その時々の楽しかった日々は今でも私の記憶の中に しっかりと刻み込れています。
2003年現在、慌しい毎日の中にあっても未だに ふと、その頃の楽しかった日々の思い出が心をよぎる事があります。 その度に物凄く切なく悲しい気持ちになってしまいます。 楽しかったあの頃に戻りたい。 何の不安もかかえずに、何の疑問も抱かずに ただただ楽しかった、あの頃に戻りたい。
・・・そんな現実逃避をしたところで、過ぎ去った過去は戻らずに 時間はこうしてる今も少しづつ未来へと流れていく。 過去を振り返ったって何にもならないことくらい分かってるけど ふと、過去に戻りたいと無性に思ってしまうことがあります。
・・・でも過去に戻れない以上、楽しい未来を思い描いて 前向きに未来に向かって歩いて行くしかないんだろうなって思うし きっと前向きに生きてれば、楽しい未来がやって来るって思って 生きていきたいって思ってます。 不況であったり、高齢化社会であったり、年金問題であったり 戦争であったり、事件や事故であったり・・・不安や悲しいことも 世の中には沢山あるけど、楽しい未来を思え描いて生きていれば 誰にでも、きっと楽しい未来がやって来るんだって私は信じてます。

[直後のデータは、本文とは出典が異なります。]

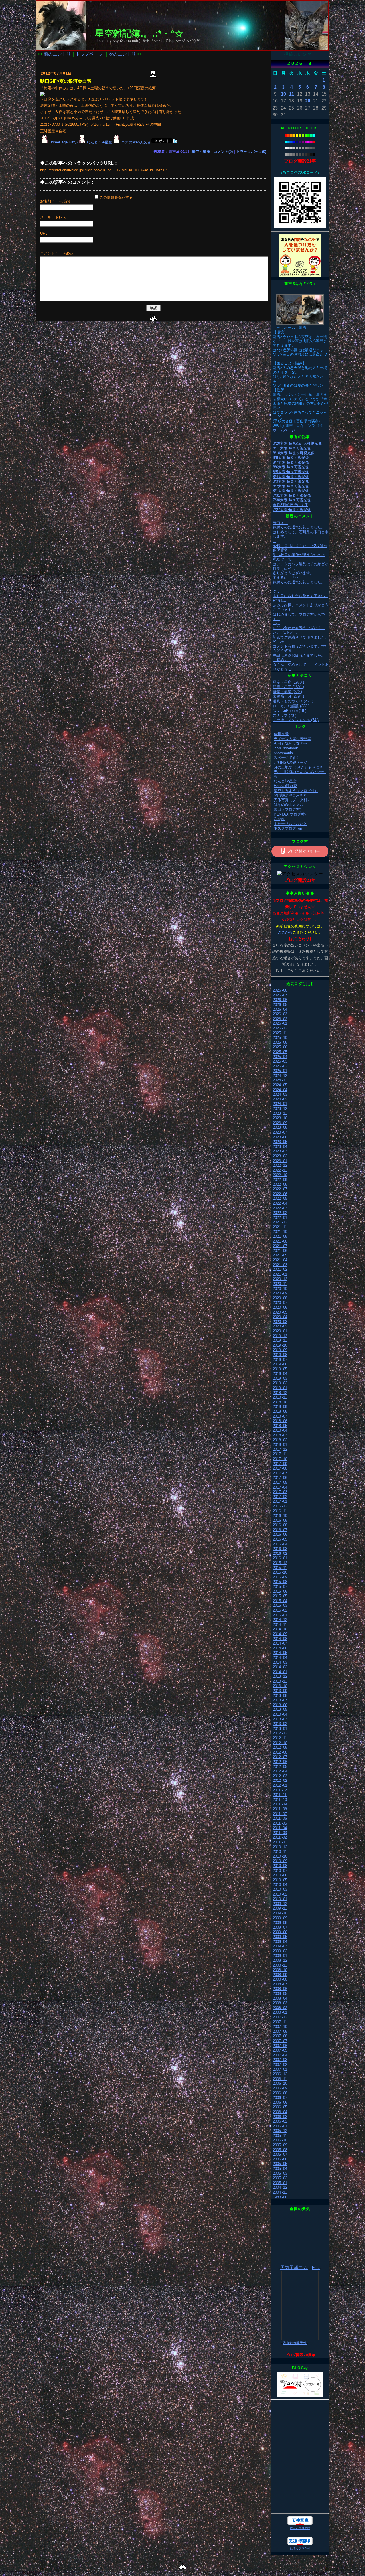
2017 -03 (280, 1492)
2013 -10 (280, 1686)
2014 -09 (280, 1634)
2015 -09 (280, 1577)
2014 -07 (280, 1643)
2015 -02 (280, 1610)
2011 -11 (280, 1795)
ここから (285, 932)
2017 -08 (280, 1468)
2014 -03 (280, 1662)
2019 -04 (280, 1373)
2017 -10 (280, 1459)
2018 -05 (280, 1426)
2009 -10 (280, 1913)
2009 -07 (280, 1927)
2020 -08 (280, 1298)
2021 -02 (280, 1269)
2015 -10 (280, 1572)
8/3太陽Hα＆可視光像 (291, 481)
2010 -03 (280, 1889)
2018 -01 (280, 1444)
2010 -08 (280, 1866)
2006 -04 (280, 2112)
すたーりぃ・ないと (290, 824)
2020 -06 (280, 1307)
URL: (44, 233)
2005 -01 (280, 2183)
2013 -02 (280, 1724)
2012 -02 (280, 1780)
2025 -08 (280, 1042)
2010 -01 (280, 1899)
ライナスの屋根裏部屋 (292, 739)
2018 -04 (280, 1430)
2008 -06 (280, 1989)
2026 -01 (280, 1023)
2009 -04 (280, 1941)
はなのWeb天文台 (288, 804)
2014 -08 (280, 1639)
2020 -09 (280, 1293)
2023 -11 (280, 1113)
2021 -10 (280, 1231)
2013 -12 (280, 1676)
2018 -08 (280, 1411)
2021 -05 (280, 1255)
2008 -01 (280, 2012)
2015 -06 (280, 1591)
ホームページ (284, 430)
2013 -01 (280, 1728)
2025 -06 (280, 1047)
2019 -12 (280, 1336)
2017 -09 (280, 1464)
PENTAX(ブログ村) (290, 814)
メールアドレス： (55, 217)
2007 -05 (280, 2050)
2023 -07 (280, 1132)
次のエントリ (122, 54)
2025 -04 (280, 1057)
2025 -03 (280, 1061)
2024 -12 (280, 1075)
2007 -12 (280, 2017)
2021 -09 (280, 1236)
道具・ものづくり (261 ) (293, 701)
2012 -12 (280, 1733)
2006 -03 (280, 2117)
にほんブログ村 (300, 2528)
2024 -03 (280, 1094)
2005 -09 (280, 2145)
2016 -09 (280, 1520)
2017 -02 (280, 1497)
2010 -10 (280, 1856)
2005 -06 (280, 2159)
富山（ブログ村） (288, 809)
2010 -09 (280, 1861)
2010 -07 (280, 1870)
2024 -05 (280, 1085)
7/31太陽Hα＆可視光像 (292, 495)
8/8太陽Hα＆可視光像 (291, 457)
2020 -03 (280, 1322)
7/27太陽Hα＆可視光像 (292, 510)
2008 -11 (280, 1965)
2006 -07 (280, 2097)
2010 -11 (280, 1851)
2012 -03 (280, 1776)
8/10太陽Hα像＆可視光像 (294, 453)
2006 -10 (280, 2083)
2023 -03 (280, 1151)
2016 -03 (280, 1549)
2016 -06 (280, 1534)
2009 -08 (280, 1922)
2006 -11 (280, 2079)
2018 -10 (280, 1402)
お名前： (49, 201)
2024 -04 (280, 1090)
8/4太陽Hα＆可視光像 (291, 477)
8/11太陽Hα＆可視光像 (292, 448)
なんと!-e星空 (285, 781)
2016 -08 (280, 1525)
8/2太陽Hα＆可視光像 (291, 486)
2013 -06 (280, 1705)
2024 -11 (280, 1080)
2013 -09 (280, 1691)
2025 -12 (280, 1028)
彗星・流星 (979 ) (287, 692)
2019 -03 (280, 1378)
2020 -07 (280, 1302)
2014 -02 (280, 1667)
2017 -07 (280, 1473)
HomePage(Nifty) (63, 142)
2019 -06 (280, 1364)
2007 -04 (280, 2055)
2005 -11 (280, 2135)
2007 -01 (280, 2069)
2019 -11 (280, 1340)
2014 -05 (280, 1653)
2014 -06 (280, 1648)
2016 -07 (280, 1530)
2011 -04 (280, 1828)
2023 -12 (280, 1108)
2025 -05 (280, 1052)
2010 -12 (280, 1847)
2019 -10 (280, 1345)
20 (307, 100)
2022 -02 (280, 1213)
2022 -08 (280, 1184)
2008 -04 (280, 1998)
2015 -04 (280, 1601)
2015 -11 (280, 1568)
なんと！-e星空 (99, 142)
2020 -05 (280, 1312)
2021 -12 (280, 1222)
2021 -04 (280, 1260)
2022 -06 (280, 1194)
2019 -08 (280, 1355)
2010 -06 (280, 1875)
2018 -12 (280, 1393)
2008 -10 (280, 1970)
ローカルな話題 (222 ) (291, 706)
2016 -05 (280, 1539)
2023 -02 (280, 1156)
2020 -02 (280, 1326)
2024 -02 (280, 1099)
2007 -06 (280, 2046)
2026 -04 (280, 1009)
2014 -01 (280, 1672)
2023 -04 (280, 1146)
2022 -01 (280, 1217)
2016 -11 (280, 1511)
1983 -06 (280, 2197)
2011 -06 (280, 1818)
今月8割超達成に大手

祖母は12月25日に、めでたく82歳の誕生日を迎えました。 今年は誕生日プレゼントに真っ赤なパシュミナのストールを プレゼントしてあげました。 派手好きな祖母だけあって、物凄く喜んでくれました。 こんな何気ない幸せが、これから何年も何年も続いたらいいな・・・。 これからも祖母孝行を出来たらいいな・・・。 そう思いながら「おばあちゃん。長生きしてね」 って心の中で呟きました。